Rinfret informed Goodwin there would be no judicial release hearing because the prosecutor filed a motion objecting to the hearing, and it did not leave Johnson much time to look at it.
When asked by the judge
if he understood what was happening with the hearing, Goodwin indicated his attorney did talk to him and he understood it “somewhat.”
The 11th-hour motion filed by Knowling argues Goodwin is ineligible for judicial release because the second-degree felony for which he was convicted came with a mandatory prison term. Knowling cited a 2014 Ohio Supreme Court Case (Ohio v. Ware) where the court ruled a man was not eligible for judicial release because his entire prison sentence was mandatory. The court tried to impose a hybrid sentence in October 2010, Knowling argued. However, Goodwin’s entire sentence was a mandatory prison term.
The Supreme Court case seems to indicate Goodwin is not eligible for judicial release, Knowling said following the court proceeding. “I discovered it yesterday and filed it.”
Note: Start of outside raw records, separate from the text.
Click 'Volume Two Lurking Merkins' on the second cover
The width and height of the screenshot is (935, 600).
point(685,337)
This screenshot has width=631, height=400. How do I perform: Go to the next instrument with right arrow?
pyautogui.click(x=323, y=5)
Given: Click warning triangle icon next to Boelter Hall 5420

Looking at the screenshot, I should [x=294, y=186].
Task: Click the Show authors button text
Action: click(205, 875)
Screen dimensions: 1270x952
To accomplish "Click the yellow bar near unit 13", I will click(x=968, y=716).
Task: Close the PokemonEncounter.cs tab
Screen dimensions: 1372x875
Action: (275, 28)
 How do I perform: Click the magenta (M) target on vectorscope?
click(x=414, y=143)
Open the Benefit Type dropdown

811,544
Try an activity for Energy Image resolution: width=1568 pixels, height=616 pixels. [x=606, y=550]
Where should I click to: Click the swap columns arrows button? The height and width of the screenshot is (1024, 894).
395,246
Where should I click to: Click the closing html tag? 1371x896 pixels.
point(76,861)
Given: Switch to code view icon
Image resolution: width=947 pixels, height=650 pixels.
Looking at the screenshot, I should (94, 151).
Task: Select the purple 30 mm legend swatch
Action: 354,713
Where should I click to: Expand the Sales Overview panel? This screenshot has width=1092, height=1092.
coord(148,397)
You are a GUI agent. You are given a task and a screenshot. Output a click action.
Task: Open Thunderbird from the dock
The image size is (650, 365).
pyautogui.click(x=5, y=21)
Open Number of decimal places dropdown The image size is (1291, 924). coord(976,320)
In 2010, Goodwin and another woman were sentenced to prison for making methamphetamine in the presence of a juvenile. The lived in the 200 block of Walnut Street at the time. The residence had been raided July 23, 2010, by agents from the Medway Drug Enforcement Agency and local law enforcement officials. They found about 8 grams of meth as well as various products used in the meth manufacture process. Drug activity at the residence was believed to be connected to a teen girl who tested positive for meth during a May drug screening by juvenile probation authorities.
Rinfret gave Johnson two weeks to respond to Knowling’s motion. The judge could have kept Goodwin incarcerated in the Holmes County Jail. However, because he would not receive credit for time served in the county jail, Goodwin is going back to prison for now.